Asked about the story, a White House spokesperson said, “This is an old story that is just more fake news. The president says he never had a relationship with McDougal.”
That’s an interesting choice of words.
Ordinarily, a White House spokesperson would say, “He never had a relationship with McDougal.” Given Trump’s unfortunate track record, this latest statement had a qualifier, “The president says he never had a relationship with McDougal.”
Well, sure, but the president says a lot of things, many of which turn out to be completely untrue.
As is usually the case, Trump’s personal history isn’t especially interesting. His adulterous affairs are not new. The fact that he pursued women, while married, who worked in adult entertainment is probably a matter best left to Trump, his family, and his conscience.

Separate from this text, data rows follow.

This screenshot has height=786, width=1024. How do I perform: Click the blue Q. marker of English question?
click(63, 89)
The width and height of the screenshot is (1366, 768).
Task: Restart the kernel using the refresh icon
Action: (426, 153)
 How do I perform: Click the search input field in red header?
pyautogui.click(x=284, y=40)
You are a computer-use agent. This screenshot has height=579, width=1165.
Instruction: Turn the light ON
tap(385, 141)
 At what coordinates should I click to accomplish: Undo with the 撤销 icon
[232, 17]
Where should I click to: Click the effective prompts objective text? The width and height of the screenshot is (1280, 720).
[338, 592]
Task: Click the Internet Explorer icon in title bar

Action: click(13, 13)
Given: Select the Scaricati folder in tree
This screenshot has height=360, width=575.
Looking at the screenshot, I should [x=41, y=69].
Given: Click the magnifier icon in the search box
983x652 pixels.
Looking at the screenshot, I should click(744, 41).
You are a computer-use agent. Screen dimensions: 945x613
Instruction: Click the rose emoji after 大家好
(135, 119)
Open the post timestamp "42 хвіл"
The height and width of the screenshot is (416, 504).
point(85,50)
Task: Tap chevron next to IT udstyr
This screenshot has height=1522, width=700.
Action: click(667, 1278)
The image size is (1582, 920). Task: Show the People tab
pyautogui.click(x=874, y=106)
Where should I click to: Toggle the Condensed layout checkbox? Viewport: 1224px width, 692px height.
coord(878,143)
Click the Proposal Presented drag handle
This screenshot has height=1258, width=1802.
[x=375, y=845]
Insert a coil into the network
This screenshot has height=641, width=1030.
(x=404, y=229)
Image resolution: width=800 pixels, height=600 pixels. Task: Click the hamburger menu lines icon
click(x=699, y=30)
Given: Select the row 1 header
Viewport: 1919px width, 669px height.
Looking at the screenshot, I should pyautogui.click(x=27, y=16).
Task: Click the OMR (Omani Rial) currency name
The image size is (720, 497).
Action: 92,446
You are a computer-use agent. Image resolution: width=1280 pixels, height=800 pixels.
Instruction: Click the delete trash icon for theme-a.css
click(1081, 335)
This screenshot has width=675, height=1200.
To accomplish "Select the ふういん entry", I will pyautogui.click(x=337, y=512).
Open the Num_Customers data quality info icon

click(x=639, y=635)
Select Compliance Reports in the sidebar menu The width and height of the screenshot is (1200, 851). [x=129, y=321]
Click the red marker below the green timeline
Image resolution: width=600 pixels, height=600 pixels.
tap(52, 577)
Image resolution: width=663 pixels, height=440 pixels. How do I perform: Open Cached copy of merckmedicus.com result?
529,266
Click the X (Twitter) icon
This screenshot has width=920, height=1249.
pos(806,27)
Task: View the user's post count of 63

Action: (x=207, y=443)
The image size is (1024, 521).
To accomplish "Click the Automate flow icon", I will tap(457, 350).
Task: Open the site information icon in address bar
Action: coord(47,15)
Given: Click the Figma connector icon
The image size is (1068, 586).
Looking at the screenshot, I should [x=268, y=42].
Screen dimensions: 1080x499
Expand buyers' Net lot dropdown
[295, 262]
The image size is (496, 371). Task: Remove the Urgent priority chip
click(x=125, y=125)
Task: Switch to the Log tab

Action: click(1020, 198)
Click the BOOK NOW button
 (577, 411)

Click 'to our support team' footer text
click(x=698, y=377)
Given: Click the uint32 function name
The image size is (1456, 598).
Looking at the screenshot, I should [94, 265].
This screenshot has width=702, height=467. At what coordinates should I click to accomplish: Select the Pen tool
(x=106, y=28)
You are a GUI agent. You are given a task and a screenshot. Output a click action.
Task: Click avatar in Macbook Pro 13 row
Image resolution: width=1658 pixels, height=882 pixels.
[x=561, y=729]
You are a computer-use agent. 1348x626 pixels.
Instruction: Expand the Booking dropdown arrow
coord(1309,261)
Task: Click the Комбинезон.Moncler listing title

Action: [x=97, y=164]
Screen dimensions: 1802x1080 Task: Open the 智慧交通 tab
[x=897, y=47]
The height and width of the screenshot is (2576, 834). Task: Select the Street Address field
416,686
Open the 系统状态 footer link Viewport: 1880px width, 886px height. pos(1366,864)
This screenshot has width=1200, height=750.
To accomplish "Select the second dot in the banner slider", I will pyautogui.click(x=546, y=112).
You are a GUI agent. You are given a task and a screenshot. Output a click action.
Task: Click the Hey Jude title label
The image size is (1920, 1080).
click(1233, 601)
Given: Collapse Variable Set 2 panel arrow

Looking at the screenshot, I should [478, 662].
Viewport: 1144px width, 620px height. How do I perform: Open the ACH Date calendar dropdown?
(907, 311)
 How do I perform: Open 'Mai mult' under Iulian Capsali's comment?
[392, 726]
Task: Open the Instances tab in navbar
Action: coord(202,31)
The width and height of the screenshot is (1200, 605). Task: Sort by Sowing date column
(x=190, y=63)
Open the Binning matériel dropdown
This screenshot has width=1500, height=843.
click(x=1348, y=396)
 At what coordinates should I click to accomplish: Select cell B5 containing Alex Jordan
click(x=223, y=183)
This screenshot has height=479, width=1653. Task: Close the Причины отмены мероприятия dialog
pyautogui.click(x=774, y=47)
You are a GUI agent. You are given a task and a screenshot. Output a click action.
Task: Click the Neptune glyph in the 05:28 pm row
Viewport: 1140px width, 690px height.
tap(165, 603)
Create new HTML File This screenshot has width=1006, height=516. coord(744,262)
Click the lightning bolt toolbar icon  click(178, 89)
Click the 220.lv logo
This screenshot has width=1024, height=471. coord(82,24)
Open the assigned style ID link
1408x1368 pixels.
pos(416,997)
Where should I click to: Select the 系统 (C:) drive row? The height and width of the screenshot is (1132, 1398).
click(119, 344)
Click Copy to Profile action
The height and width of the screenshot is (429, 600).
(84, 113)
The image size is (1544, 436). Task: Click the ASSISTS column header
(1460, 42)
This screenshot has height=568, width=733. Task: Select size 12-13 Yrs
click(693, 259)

What does interest me, however, in Ronan Farrow’s New Yorker piece is the process Trump World had in place: “[McDougal’s] account provides a detailed look at how Trump and his allies used clandestine hotel-room meetings, payoffs, and complex legal agreements to keep affairs – sometimes multiple affairs he carried out simultaneously – out of the press.”
And to me, that’s the important part. When we have a president, accused of a variety of serious misdeeds, who has a history of using “clandestine hotel-room meetings, payoffs, and complex legal agreements,” it matters more than his sordid romances.